Kodrat. Apa yang dimaksud menjadi Ibu? Perempuan yang melahirkan? Yang memelihara anak walau tidak melahirkan? Yang menyusui anak? Yang melahirkan dari hasil perkawinan sah? Seorang transjender yang mengadopsi anak? Pasangan gay atau lesbian yang memiliki anak?
Menurut perspektif kodrat patriarkal, menjadi Ibu sederhana saja: melahirkan dan bersuami. Melahirkan tanpa suami itu cilaka, melahirkan lalu ditinggal suami berarti sengsara, tidak bisa melahirkan sama celakanya, tidak punya suami dan tidak bisa melahirkan sama sengsaranya. Sesudah celaka dan sengsara, ia juga mesti menyandang cap: mandul, janda, hingga perawan tua.
Masih ada lagi. Bila ia ‘beruntung’ bisa melahirkan, bersuami dan bekerja, jangan sampai lupa tugas-tugas rumah tangga. Bangunlah lebih pagi, tidur lebih malam, layani suami dengan sebaik-baiknya, tata diri secantik-cantiknya agar ia tidak mencari wanita idaman lain. Demikianlah perempuan hebat, idaman semua pria. Simbolnya pun ada: perempuan dengan banyak lengan memegang berbagai peralatan kerja publik dan domestik.
Demikianlah kodrat. Yang sunyi senyap hadapi pertanyaan: kapan kawin? Dengan siapa? Kapan punya anak? Seketika segepok ijazah, kedudukan dan pengalaman tak berkutik, diam seribu bahasa. Sekalipun jaman sudah meroket temui sahabat bumi lainnya, keresahan hidup mayoritas manusia masih saja sama: galau saat ditanya kapan kawin dan mau dengan siapa; sakit ketika tak bisa melahirkan anak, disundali ketika tak mau melahirkan anak.

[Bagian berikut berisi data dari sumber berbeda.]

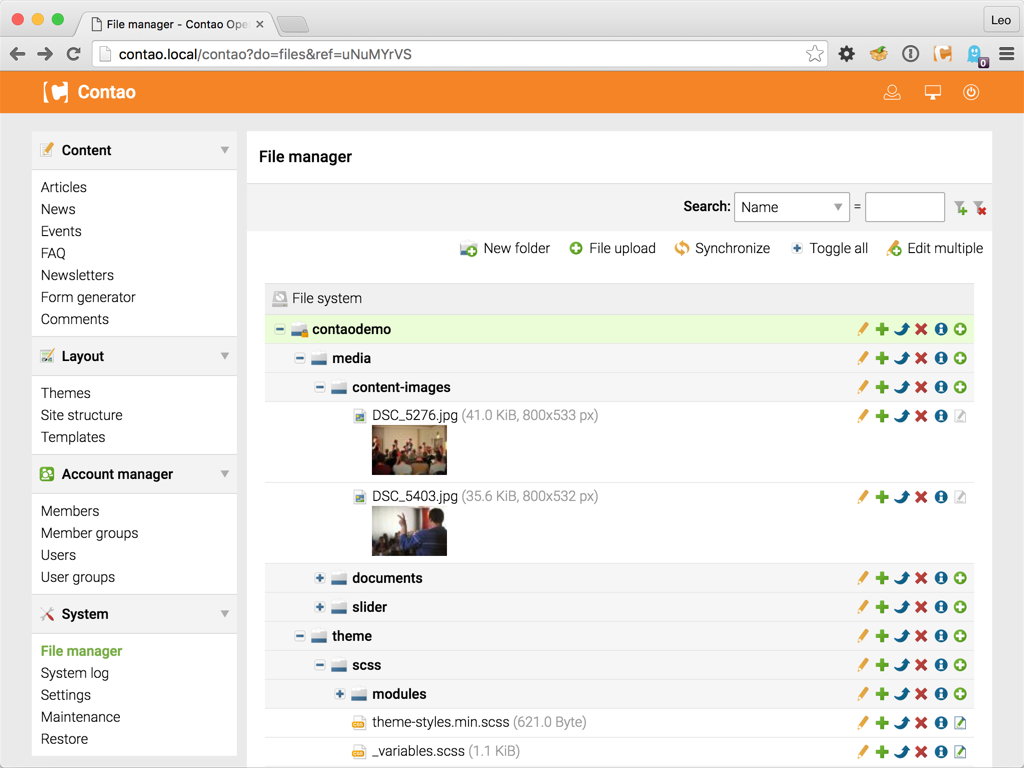This screenshot has height=768, width=1024.
Task: Click the orange logout power icon
Action: point(971,92)
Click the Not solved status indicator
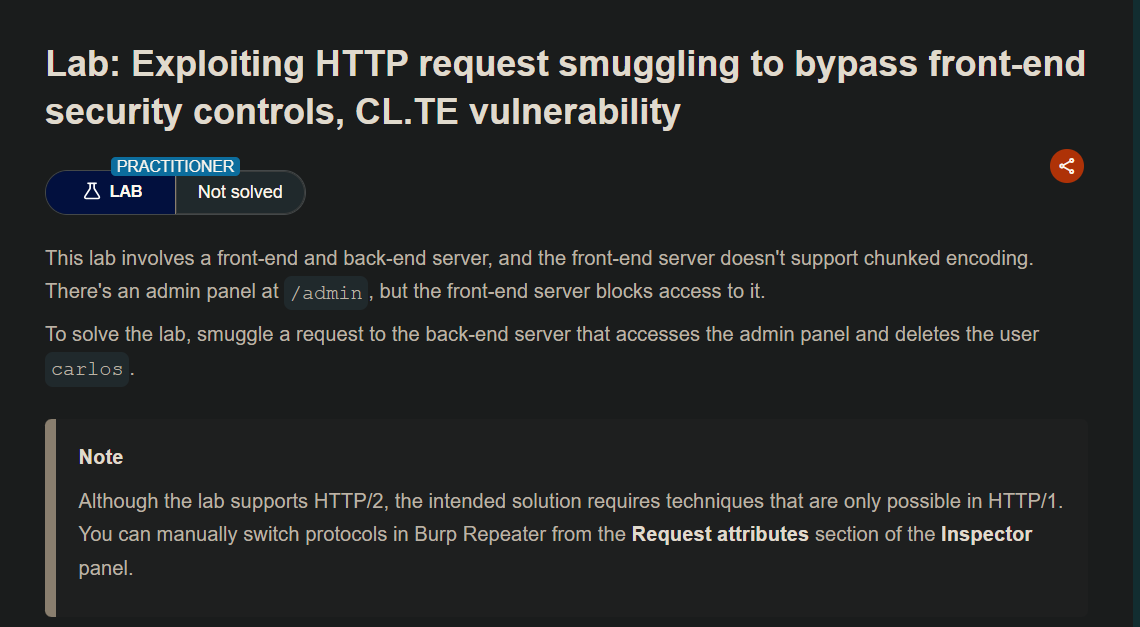This screenshot has width=1140, height=627. [x=240, y=192]
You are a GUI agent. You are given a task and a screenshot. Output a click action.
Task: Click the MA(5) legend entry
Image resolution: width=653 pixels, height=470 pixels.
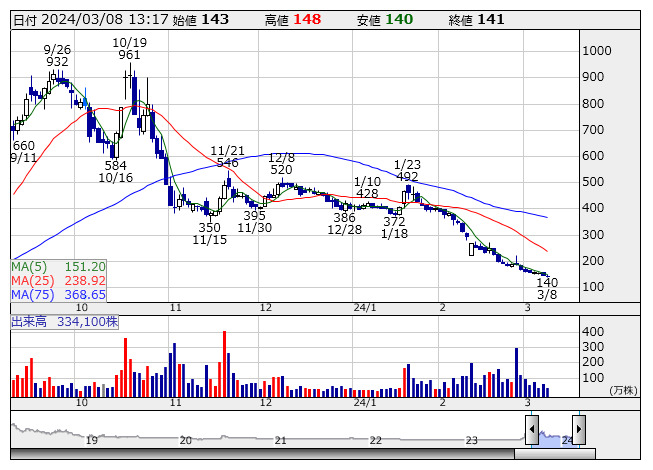coord(58,267)
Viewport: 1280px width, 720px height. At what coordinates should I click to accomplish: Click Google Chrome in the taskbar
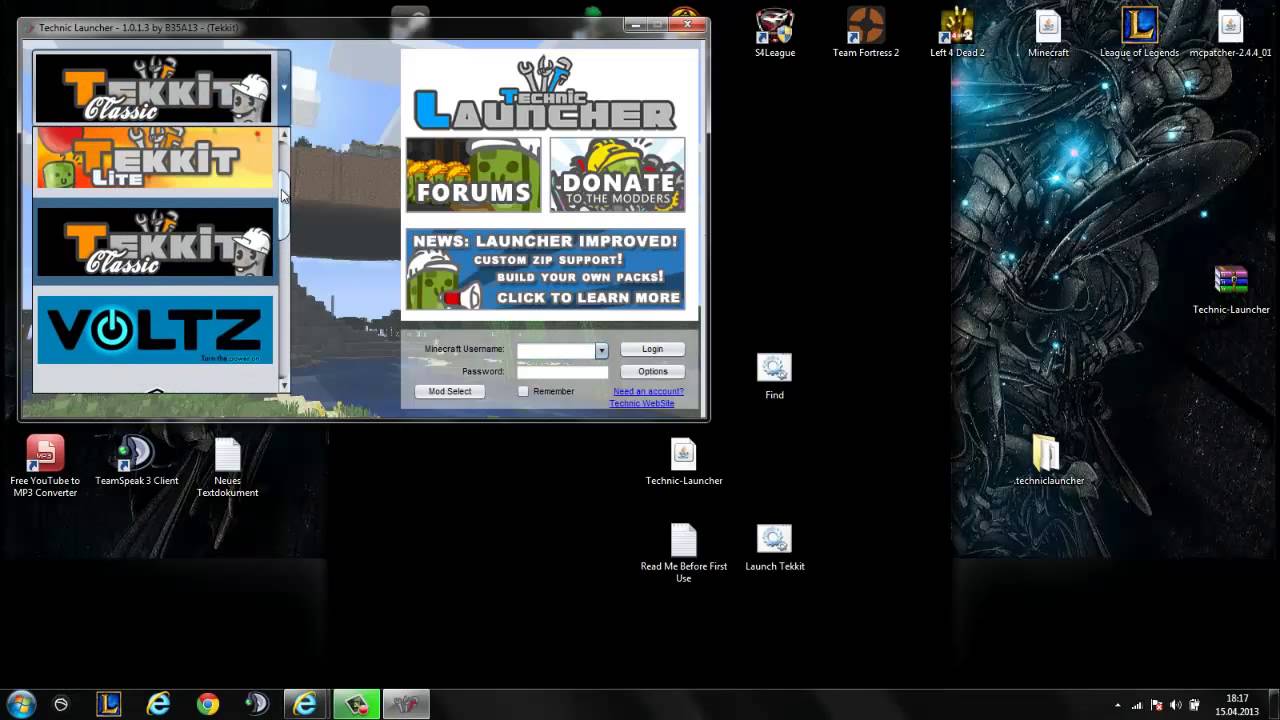207,704
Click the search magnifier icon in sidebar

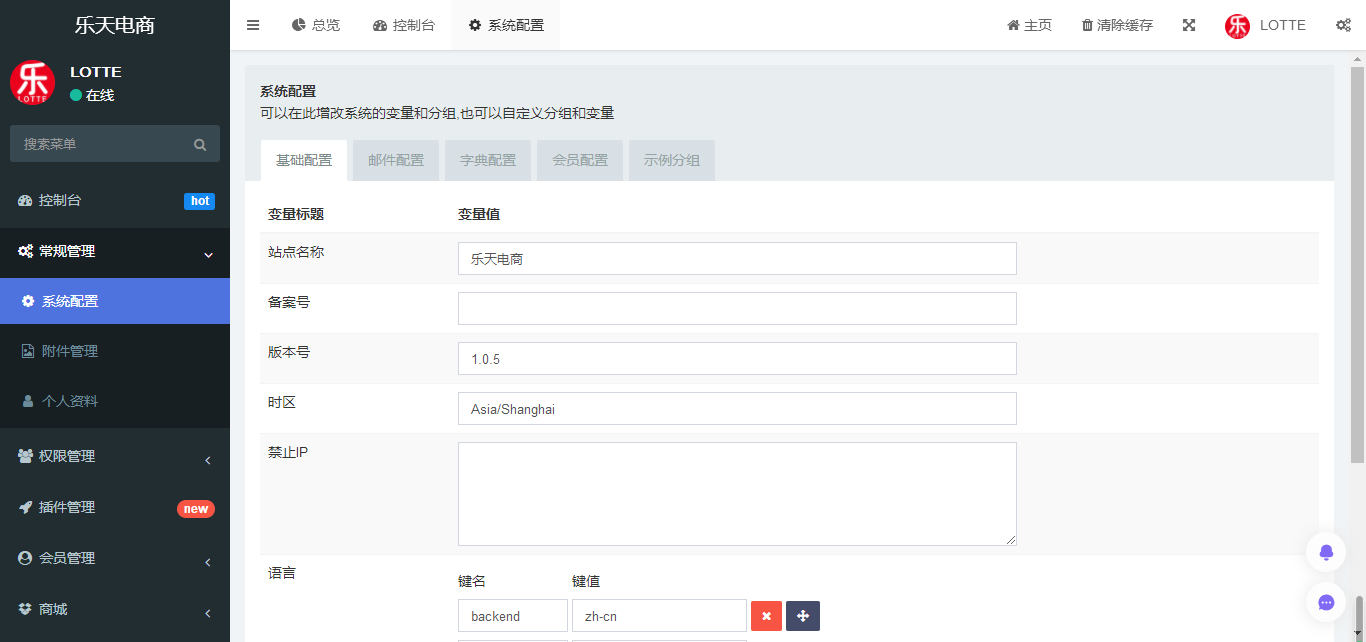pyautogui.click(x=200, y=145)
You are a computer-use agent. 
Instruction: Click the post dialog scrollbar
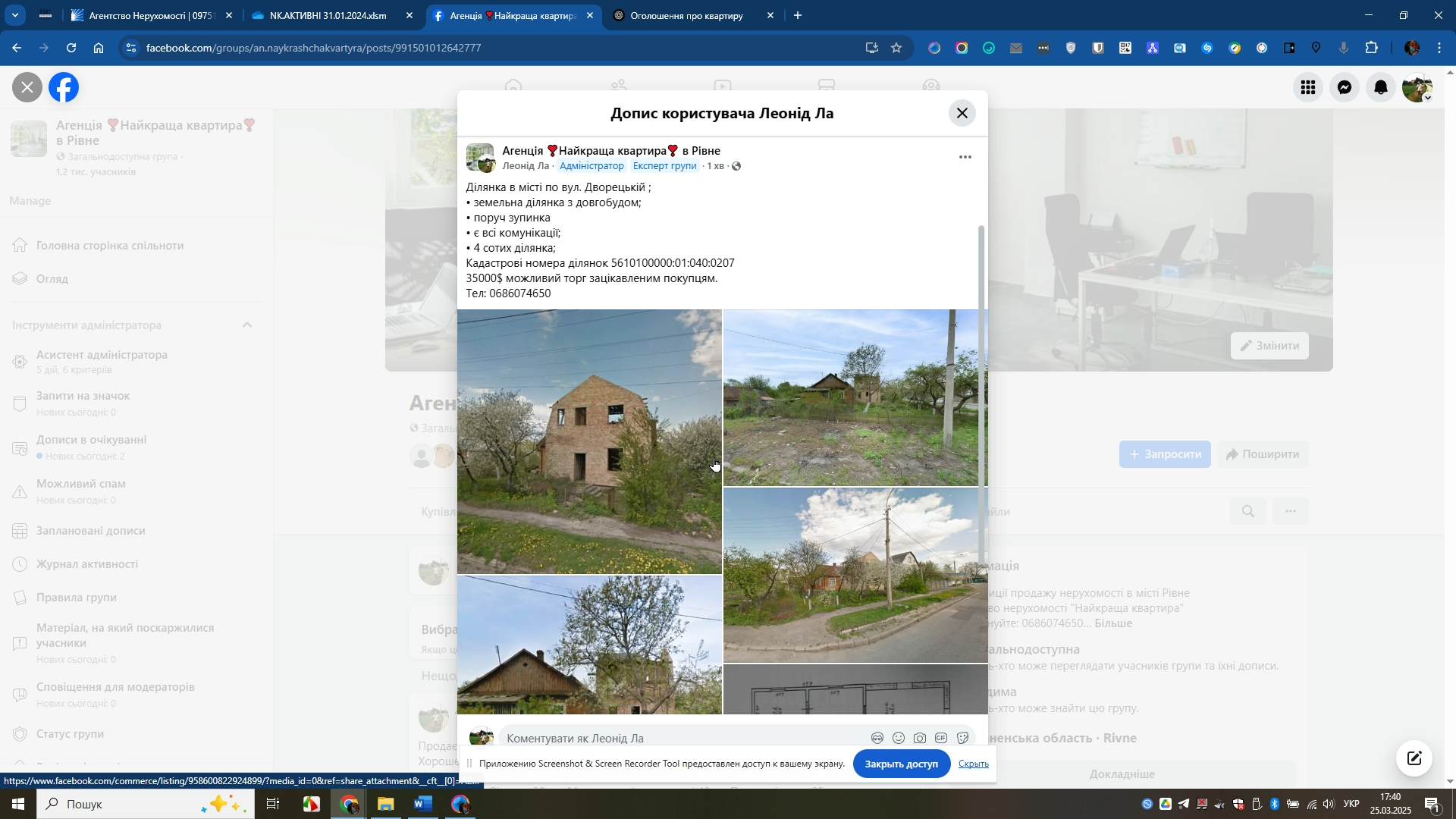(983, 394)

Satu lagi aspek kodrat yang jarang dibahas: ‘glorifikasi rahim’ dan kemampuannya melahirkan anak. Menjadi Ibu adalah anugerah. Perempuan kuat karena kemampuannya melahirkan dan memelihara anak.
Keterpaksaan. Seorang remaja perempuan married by accident (MBA). Karena hamil ia harus menikah, baik kepada laki-laki yang membuatnya hamil atau pada siapapun laki-laki yang bersedia menanggung ‘beban malu’ keluarga. Bahkan hamil karena kejahatan perkosaan juga diperlakukan sama: kawin.
Seorang perempuan budak kulit hitam, terpaksa menyusui anak-anak tuannya. Karena si Tuan dan si Nyonya tak mau payudara ‘rusak’ karena si Nyonya mesti tetap tampil sintal dan menggairahkan di hadapan si Tuan. Di dalam hati perempuan budak kulit hitam itu tak sudi air susunya dihisap oleh anak penindasnya. Tetapi mata, tangan dan kaki mungil itu tidak perduli itu susu siapa, ia tak membenci dan menindas sejak kelahirannya.
Seorang ‘pembantu’ rumah tangga dan baby sitter menjaga anak-anak tuan-nyonya mereka. Makan belakangan setelah tuan-nyonya makan, mungkin memaksa diri rela untuk suka bermain-main dengan anak-anak majikannya, sementara anaknya sendiri entah dirawat bagaimana oleh mungkin Ibunya, bibi, nenek dan perempuan-perempuan kerabat yang bisa dimintai pertolongan.
Tentu saja tidak semua Ibu melulu menderita atau melulu baik budi, atau berada di antara keduanya. Di India perempuan-perempuan miskin dipekerjakan untuk hamil. Rahimnya semacam disewa untuk para klien yang membutuhkan.
III
Saya kenal dua orang kawan yang masing-masing kehilangan Ibu, sama-sama semacam membencinya. Yang pertama marah—mungkin juga dendam—karena si Ibu meninggalkan keluarga entah karena alasan apa. Yang kedua juga serupa, hanya saja ditambah hadirnya Ibu baru yang hampir sama jahatnya dengan Ibu Tiri di dalam filmAri Hanggara.